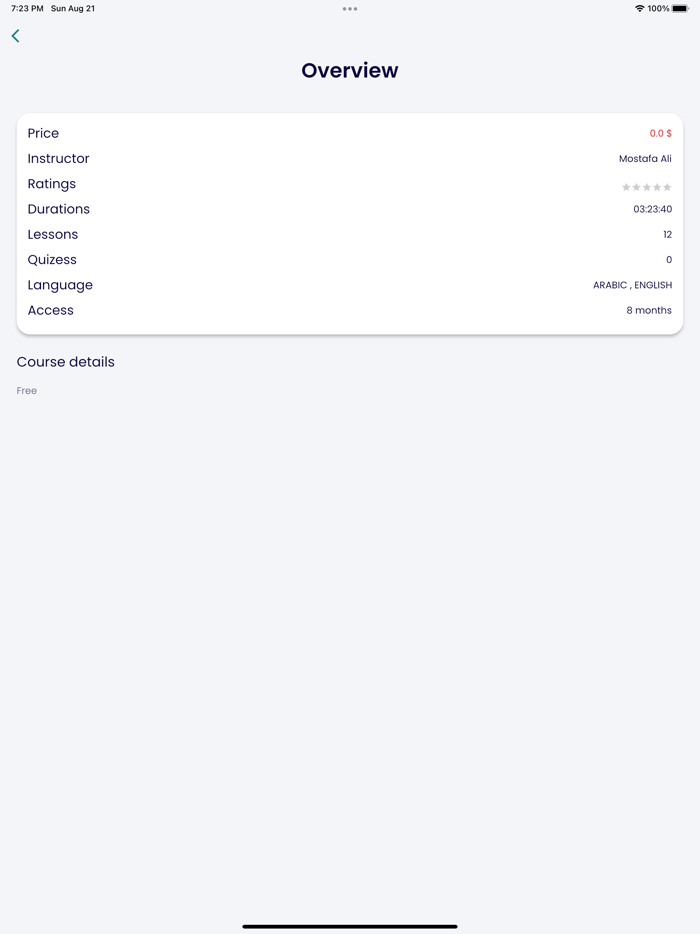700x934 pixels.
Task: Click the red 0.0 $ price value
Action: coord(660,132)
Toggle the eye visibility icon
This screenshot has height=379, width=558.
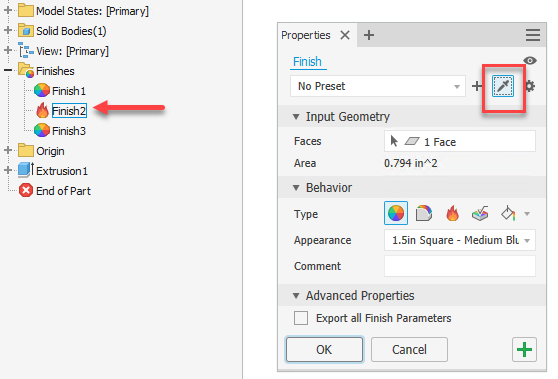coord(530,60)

§ §

## EXERCISE OBJECTIVE
No pictures should appear in the copy; write out exactly the lines from the one containing "Toggle the eye visibility icon" through the end of the material.

## EXERCISE OUTPUT
Toggle the eye visibility icon
This screenshot has height=379, width=558.
coord(530,60)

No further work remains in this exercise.